BTW that price is insane.In a world where everything’s twice as expensive as it should be,this one takes it to another level.

1 year ago

So if I spend $200k+ more than a regular camper, I get a heavier camper with less headroom, over-engineered mechanical that will be expensive to repair, with a reeeeeally expensive awning that can’t be utilized as intended in many campgrounds? I’ll take 2!

Last edited 1 year ago by sentinelTk
1 year ago
Reply to  sentinelTk

Ooh…..and missed the ‘optional’ black tank. Luxury indeed!

1 year ago

This rich guy toy will get shaken to absolute pieces in no time.

1 year ago

Can it be just partially open?

1 year ago

I like it! The idea of having a large, open room in a camper, where you can leave it open or enclose it seems like a useful thing. I could see someone in Australia really liking this, since lounging two feet off the ground probably keeps the nasties at bay.

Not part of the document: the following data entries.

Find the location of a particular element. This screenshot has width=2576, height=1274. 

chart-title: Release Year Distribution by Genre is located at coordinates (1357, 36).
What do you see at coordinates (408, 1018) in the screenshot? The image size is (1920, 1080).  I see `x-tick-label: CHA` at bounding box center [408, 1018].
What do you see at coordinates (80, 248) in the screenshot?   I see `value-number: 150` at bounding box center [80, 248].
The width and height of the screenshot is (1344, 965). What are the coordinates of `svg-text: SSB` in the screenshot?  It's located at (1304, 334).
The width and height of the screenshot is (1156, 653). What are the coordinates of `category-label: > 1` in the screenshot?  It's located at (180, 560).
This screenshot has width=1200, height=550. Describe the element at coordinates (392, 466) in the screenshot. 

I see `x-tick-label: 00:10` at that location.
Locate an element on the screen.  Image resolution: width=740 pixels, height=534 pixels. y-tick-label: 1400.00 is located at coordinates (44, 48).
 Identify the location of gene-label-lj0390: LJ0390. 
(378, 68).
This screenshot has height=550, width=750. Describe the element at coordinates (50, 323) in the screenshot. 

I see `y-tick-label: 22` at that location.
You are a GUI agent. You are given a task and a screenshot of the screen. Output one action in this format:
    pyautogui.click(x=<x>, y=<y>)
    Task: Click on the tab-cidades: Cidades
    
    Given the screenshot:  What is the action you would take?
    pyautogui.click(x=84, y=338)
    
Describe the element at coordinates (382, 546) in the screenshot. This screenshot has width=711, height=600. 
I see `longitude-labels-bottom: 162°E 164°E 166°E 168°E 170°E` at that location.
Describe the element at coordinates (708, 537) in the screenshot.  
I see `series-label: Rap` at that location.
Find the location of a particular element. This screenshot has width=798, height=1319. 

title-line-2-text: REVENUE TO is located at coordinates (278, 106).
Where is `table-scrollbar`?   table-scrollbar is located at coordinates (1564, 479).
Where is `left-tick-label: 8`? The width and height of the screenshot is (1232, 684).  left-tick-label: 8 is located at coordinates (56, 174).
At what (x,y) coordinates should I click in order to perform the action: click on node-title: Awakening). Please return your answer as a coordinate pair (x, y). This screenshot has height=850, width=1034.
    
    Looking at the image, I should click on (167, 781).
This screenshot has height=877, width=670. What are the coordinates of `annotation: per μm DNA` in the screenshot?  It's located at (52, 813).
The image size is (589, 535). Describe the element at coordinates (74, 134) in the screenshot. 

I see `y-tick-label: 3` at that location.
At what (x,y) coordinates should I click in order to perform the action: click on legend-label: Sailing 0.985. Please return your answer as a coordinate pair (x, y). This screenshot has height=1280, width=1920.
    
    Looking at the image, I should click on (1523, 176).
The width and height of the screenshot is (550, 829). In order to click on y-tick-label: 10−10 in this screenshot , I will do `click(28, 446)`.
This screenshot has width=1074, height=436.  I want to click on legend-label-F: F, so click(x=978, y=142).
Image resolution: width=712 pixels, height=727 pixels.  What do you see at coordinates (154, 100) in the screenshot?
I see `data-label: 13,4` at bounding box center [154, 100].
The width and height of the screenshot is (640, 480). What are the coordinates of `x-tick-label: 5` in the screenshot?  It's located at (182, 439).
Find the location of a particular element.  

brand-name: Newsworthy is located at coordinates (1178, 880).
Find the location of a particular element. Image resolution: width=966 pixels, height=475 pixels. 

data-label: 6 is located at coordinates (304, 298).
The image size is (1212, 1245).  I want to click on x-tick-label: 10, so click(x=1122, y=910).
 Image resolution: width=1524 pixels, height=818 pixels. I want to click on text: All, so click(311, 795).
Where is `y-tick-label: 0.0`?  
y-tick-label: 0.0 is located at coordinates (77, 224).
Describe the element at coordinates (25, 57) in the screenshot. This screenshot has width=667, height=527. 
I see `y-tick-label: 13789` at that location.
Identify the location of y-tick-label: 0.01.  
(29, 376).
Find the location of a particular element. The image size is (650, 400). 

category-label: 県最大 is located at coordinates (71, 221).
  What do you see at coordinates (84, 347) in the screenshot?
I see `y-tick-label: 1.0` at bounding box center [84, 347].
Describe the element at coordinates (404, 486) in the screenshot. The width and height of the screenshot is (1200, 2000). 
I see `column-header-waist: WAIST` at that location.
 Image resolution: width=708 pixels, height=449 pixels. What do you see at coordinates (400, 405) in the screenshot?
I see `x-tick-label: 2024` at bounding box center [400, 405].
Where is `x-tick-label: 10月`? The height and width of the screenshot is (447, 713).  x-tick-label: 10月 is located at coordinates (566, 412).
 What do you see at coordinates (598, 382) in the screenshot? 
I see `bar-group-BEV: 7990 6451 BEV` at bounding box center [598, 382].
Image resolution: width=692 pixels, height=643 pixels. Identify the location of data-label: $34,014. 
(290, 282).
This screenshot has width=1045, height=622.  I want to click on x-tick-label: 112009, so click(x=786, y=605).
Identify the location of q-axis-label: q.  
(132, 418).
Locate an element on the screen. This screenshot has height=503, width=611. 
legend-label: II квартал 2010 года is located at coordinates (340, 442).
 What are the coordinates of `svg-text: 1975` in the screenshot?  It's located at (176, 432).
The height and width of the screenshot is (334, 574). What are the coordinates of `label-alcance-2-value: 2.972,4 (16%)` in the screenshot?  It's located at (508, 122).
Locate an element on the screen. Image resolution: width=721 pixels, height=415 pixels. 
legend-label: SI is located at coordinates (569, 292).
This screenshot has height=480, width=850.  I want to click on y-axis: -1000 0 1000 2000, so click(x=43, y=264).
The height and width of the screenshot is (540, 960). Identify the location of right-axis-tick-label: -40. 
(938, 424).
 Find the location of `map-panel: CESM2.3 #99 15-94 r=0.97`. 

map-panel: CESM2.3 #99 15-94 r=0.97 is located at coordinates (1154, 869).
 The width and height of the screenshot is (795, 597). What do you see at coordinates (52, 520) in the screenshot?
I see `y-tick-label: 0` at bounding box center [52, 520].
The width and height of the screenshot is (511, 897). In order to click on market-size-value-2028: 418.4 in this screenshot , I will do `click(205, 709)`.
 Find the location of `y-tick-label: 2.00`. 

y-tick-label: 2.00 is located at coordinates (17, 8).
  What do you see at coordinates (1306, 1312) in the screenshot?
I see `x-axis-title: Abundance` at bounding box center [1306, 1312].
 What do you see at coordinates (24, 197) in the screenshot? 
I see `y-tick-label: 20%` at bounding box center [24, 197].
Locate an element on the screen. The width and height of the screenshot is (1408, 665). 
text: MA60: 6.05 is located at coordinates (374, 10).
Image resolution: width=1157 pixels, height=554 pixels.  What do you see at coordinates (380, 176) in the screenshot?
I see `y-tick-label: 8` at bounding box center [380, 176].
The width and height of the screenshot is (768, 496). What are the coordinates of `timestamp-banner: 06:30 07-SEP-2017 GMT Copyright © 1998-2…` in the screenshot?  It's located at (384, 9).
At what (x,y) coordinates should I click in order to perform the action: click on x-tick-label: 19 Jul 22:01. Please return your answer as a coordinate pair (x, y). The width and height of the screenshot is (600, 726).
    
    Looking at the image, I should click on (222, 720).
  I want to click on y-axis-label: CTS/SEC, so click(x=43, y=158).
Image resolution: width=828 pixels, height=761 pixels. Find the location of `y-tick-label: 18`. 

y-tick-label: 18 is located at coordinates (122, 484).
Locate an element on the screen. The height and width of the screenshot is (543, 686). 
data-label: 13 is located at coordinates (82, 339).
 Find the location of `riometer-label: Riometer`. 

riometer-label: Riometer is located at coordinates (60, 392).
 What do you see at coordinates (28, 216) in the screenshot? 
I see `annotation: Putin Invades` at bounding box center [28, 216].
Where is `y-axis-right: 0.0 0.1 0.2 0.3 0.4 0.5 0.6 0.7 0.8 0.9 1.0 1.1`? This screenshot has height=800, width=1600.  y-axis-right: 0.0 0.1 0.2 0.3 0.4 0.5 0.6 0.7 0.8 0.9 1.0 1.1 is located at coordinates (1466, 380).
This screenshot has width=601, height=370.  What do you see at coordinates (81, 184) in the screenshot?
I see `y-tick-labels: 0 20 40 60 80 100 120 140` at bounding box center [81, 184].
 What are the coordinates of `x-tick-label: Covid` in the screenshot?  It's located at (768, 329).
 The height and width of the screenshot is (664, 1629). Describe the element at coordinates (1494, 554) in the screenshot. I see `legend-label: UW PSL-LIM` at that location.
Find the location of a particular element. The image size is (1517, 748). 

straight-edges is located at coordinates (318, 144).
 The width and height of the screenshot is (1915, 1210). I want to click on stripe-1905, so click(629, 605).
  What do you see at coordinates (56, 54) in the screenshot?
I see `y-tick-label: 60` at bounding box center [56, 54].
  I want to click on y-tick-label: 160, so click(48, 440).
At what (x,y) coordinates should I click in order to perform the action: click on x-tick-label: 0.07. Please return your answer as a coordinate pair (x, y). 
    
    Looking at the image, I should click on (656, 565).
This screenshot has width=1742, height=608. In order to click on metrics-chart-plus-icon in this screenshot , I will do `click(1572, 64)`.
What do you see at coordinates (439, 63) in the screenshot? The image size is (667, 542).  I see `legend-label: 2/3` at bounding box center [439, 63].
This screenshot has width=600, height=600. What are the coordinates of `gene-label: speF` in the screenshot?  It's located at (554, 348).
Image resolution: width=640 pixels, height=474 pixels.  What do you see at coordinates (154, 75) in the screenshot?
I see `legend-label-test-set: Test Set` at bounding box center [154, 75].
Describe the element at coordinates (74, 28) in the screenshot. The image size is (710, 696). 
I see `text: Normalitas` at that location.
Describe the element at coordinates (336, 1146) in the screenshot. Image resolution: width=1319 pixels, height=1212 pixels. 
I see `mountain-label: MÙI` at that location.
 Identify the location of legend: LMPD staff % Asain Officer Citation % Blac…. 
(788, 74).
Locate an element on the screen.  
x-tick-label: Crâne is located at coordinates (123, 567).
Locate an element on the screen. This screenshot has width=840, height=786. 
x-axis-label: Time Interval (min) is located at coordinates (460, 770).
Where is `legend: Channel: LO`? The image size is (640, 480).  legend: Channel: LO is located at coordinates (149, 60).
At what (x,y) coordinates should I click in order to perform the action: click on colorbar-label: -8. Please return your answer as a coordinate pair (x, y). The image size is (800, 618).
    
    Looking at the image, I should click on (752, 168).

Do people ride in the front of camper trailers, or is the front just a practical space for windows? Unless they are automotive glass, I wonder how many miles it would take to start scratching up those windows. I would have considered folding it to protect them, instead of leaving them exposed. I also am not a camper engineer, so what do I know?

(Someone will show up to Burning Man with one of these.)

Last edited 1 year ago by SlowCarFast
1 year ago

Looks cool as a concept, but as a production item, it seems like it would have far too many problems. This is like if Lancia built the Stratos Zero as a production car—awesome as a fantasy vehicle, but reality would stomp down on that pretty quick.

Sean O'Brien
Sean O'Brien
1 year ago

I remember obsessively designing motor homes as a small child and my grandpa trying to drum into my head that ‘You can’t get something for nothing’ when it comes to space. That comes forcefully to mind when I see the twoish feet of mostly unusable vertical space on this thing.